Italia está presionando para suspender el mercado de carbono de la UE antes de su revisión y reforma. Así lo recoge Bloomberg, que destaca cómo el ministro de Industria italiano, Adolfo Urso, ha pedido que se lleve a cabo esta medida por la carga fiscal adicional que los derechos de emisión suponen para las empresas europeas.
Esta petición llega después de que EEUU haya dado un giro radical a su política energética. De hecho, Donald Trump acaba de lanzar un ultimátum a la Agencia de la Energía, advirtiendo de que abandonará el organismo si no dejan de "empobrecer a la gente".

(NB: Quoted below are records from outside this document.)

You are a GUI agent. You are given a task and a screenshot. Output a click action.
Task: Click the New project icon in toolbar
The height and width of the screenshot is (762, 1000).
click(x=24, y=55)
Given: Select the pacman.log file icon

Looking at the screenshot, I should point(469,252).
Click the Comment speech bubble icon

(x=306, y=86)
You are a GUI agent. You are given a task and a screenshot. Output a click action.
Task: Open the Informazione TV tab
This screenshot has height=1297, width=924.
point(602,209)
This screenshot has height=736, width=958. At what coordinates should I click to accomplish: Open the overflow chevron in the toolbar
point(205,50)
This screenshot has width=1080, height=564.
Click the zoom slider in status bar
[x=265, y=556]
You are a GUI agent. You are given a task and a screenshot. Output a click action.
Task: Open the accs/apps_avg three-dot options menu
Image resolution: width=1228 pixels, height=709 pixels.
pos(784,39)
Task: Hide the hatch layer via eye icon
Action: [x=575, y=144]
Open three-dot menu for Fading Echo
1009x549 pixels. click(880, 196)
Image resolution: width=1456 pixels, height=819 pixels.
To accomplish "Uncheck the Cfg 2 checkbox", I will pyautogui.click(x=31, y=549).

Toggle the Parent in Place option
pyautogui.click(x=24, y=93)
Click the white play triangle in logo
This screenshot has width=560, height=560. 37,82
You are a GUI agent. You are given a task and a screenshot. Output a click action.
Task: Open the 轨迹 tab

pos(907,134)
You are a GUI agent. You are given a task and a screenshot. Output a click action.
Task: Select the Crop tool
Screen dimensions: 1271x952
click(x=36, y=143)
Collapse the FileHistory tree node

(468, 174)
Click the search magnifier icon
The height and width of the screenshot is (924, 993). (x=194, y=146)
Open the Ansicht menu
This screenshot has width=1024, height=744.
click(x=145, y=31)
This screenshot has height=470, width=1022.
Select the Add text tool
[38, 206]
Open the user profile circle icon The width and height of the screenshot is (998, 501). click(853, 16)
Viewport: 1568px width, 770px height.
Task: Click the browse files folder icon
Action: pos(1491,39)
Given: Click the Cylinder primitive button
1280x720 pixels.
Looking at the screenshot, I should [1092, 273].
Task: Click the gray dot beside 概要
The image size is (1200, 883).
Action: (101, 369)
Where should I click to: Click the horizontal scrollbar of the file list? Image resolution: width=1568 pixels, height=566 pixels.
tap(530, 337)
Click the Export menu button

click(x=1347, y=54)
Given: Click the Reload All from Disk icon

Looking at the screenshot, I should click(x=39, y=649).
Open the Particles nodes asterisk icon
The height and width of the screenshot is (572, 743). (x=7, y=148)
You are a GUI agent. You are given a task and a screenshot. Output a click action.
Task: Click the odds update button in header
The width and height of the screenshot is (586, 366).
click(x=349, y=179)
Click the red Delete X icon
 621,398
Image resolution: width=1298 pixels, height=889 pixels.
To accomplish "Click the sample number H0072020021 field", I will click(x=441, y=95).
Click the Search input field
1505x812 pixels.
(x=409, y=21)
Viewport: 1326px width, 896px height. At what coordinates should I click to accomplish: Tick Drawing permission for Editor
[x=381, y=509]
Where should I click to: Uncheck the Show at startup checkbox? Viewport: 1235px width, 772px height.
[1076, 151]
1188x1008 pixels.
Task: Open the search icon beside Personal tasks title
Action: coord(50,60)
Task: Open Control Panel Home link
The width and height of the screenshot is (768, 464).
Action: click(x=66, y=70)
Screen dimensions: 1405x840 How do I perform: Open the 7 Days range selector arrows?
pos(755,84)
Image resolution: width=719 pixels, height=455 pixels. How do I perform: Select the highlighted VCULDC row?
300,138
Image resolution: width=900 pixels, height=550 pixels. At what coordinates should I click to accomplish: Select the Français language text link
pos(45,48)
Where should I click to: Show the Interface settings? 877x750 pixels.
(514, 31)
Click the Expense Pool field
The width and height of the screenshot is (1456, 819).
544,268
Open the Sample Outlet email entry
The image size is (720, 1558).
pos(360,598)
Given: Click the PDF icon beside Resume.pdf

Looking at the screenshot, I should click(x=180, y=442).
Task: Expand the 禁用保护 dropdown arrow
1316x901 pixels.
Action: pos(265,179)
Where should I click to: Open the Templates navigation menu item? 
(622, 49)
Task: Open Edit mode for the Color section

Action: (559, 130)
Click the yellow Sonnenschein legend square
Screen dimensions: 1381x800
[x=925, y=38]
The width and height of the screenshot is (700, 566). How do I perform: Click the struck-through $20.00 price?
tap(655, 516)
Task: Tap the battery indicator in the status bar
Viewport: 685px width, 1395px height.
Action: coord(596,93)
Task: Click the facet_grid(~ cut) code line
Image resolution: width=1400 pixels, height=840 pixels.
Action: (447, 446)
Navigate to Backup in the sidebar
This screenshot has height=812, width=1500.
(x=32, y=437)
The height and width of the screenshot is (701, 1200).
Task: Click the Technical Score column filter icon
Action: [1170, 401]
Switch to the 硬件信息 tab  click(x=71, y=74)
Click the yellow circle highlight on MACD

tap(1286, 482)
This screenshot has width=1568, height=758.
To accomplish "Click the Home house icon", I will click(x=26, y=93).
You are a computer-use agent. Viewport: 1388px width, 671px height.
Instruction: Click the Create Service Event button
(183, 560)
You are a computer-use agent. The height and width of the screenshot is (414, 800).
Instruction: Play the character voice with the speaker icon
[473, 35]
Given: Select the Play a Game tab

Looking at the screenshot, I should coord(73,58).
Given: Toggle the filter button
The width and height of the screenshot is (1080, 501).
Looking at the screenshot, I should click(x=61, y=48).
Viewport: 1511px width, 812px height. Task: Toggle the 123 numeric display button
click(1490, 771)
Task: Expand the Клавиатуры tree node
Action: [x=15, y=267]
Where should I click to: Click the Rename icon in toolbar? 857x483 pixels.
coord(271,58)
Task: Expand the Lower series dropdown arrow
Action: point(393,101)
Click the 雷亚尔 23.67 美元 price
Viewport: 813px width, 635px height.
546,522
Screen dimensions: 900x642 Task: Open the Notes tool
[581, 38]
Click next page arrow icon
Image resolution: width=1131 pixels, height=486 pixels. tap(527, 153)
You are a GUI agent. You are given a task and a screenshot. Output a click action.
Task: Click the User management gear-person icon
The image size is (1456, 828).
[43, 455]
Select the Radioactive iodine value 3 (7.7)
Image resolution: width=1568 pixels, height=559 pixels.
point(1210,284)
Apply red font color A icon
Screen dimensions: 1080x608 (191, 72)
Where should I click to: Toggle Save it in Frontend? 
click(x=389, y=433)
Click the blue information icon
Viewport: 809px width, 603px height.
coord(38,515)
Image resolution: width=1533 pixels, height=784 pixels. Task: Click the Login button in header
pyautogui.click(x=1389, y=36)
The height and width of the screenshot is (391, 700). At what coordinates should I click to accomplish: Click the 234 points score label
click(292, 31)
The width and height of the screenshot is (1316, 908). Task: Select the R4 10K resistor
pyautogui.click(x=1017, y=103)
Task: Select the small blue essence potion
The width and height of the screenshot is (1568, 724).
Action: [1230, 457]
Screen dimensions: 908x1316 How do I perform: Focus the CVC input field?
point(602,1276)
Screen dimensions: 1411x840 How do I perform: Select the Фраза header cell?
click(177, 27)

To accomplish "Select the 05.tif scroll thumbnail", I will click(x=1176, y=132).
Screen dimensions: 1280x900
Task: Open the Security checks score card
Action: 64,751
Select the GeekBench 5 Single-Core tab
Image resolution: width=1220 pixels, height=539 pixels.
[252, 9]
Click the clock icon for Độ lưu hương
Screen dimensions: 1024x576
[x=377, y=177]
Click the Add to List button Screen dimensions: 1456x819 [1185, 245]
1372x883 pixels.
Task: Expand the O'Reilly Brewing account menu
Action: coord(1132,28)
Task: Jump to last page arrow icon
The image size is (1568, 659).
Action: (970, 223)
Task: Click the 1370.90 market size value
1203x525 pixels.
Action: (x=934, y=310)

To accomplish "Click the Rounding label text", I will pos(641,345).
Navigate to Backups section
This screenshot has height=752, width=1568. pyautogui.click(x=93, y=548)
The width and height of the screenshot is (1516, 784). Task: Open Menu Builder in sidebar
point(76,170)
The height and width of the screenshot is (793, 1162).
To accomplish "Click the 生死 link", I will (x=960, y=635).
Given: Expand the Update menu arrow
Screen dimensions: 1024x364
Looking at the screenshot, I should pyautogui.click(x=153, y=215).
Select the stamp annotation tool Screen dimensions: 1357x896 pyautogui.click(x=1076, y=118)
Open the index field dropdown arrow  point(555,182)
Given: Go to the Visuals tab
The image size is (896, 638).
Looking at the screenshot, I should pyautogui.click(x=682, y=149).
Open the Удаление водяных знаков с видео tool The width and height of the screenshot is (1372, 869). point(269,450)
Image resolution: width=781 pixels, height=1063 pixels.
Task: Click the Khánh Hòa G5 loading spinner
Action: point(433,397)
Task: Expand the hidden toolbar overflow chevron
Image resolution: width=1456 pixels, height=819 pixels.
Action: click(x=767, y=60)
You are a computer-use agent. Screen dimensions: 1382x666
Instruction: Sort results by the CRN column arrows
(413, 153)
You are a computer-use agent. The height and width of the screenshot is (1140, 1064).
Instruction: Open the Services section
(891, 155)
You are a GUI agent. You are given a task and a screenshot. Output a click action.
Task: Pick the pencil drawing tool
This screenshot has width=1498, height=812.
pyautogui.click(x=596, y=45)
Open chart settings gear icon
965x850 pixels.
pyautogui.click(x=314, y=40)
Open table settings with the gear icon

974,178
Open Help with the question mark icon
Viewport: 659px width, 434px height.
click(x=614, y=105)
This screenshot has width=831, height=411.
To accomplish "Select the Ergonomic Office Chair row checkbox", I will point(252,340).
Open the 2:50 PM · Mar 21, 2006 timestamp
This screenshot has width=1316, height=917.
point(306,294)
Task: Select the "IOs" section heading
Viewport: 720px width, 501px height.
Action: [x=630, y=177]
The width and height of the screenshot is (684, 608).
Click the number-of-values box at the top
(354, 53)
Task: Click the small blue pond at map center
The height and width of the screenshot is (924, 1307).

Suspender el mercado de carbono
La Comisión Europea tiene previsto revisar el próximo mes los parámetros de referencia de emisiones, que sirven para determinar la asignación de derechos de emisión gratuitos a la industria. Así lo recoge la agencia de comunicación Bloomberg, que recuerda que, en este contexto, Italia también pretende posponer la eliminación gradual de estos permisos. En consecuencia, el ministro de Industria, Adolfo Urso, ha pedido que se suspenda el mercado de carbono de la Unión Europea.
Concretamente, el representante italiano ha solicitado que se lleve a cabo esta medida hasta que este mercado sea revisado y reformado. Así, aumenta la presión sobre uno de los instrumentos con los que la UE trata de reducir las emisiones de dióxido de carbono. De hecho, desde Bloomberg recuerdan que ya el canciller alemán, Friedrich Merz, defendió en una cumbre celebrada en Amberes que la UE debería revisar el mercado si se concluyera que este no ayuda a las empresas a reducir sus emisiones.
Así las cosas, Urso ha defendido que el sistema de comercio de emisiones "tal como está diseñado actualmente, representa una carga fiscal adicional para las empresas europeas, lo que afecta a sus costes y limita su competitividad". Precisamente, en este contexto, los derechos de emisión de carbono de referencia han caído hasta un 4,6%, hasta los 69,25 euros por tonelada. De hecho, en lo que va de año estos precios han caído alrededor de un 20% debido a la presión de los Estados miembros de la UE para proteger a la industria.